我正在尝试运行一个.js文件,该文件应该允许我抓取每个html页面并收集网站的所有href属性。它仅适用于极少数网站(例如:flipkart.com)。无法抓取大多数网站,例如(ally.com,nature.com,nike.com)这是我的代码
crawler.js
'use strict';
var fs = require('fs');
var request = require('request');
var url = require('url');
var cheerio = require('cheerio');
var csv = require('csv-parser');
var json2csv = require('json2csv');
var pa11y =require('pa11y');
/**
* Crawler for microsites. Collects all internal URLs it can find starting from a
* base URL.
*
* queued: add if not exists
* crawled: add if crawled
* to pick URL to crawl, it loops through "queue", and skip ones found in "crawled"
* {
* queue: [
* URL1,
* URL2,
* URL3
* ],
* crawled: [
* URL1,
* URL2
* ]
* }
*/
function Crawler(baseUrl, abbreviation) {
this.queue = [];
this.crawled = [];
this.baseUrl = baseUrl;
this.abbreviation = abbreviation;
}
/**
* Triggers the crawling actions.
*/
Crawler.prototype.startCrawl = function(callback) {
var self = this;
this.cb = callback;
// Crawl base URL.
this.crawl(self.baseUrl);
};
/**
* Main crawler function.
*
* Grabs all URLs from links on a page, places them in the queue, and triggers
* crawlNext().
*/
Crawler.prototype.crawl = function(crawlUrl) {
var self = this;
// Crawl URL.
console.log('Crawl: ' + crawlUrl);
request(crawlUrl, function (error, response, html) {
if (!error && response.statusCode == 200) {
var $ = cheerio.load(html);
var crawledUrl = '';
$('href').each(function(i, element) {
// Create absolute paths.
crawledUrl = url.resolve(crawlUrl, $(element).attr('href'));
// Filter internal URLs, non-hash URLs.**/
// You can add more restricions here if necessary.

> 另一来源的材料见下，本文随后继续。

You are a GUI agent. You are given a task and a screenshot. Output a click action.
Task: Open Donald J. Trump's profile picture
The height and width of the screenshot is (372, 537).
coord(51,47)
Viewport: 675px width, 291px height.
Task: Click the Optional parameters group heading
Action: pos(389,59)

if (crawledUrl.indexOf(crawlUrl) === 0 && crawledUrl.indexOf('#') === -1) {
// Push to queue if it isn't already in it.
if (self.queue.indexOf(crawledUrl) === -1) {
self.queue.push(crawledUrl);
}
}
});
// Add to crawled URLs list.
self.crawled.push(crawlUrl);
// Crawl next page.
self.crawlNext();
}
});
};
/**
* Crawl next URL from the queue.
*/
Crawler.prototype.crawlNext = function() {
var self = this;
var completed = true;
// Loop over queued URLs.
for (var i = 0; i < self.queue.length; i++) {
// If URL in queue hasn't been crawled yet.
if (self.crawled.indexOf(self.queue[i]) === -1 ) {
self.crawl(self.queue[i]);
completed = false;
break;
}
}
// Crawl completed.
if (completed === true) {
this.cb(self.crawled);
}
};
/**
* Create an iterator from an array.
*/
function makeIterator(array){
var nextIndex = 0;
return {
next: function() {
return nextIndex < array.length ? {value: array[nextIndex++], done: false} : {done: true};
}
};
}
/**
* Read all microsites and iterate the crawler function over it.
*
* The CSV file needs two columns: one named "url", containing the base URLs,
* the second one named "abbreviation", which represents a unique identifier
* for the URL.
*/
var microsites = [];
fs.createReadStream('C:/Users/microsites.csv')
.pipe(csv())
.on('data', function(data) {
// Collect URLs
microsites.push(data);
}).on('end', function () {
// Create iterator out of microsites array.
var iterator = makeIterator(microsites);
// Start crawling.
crawlMicrosite(iterator);
});
/**
* Checks the iterator and triggers a microsite crawl.
*/
function crawlMicrosite(iterator) {
// Crawl next microsite in iterator object.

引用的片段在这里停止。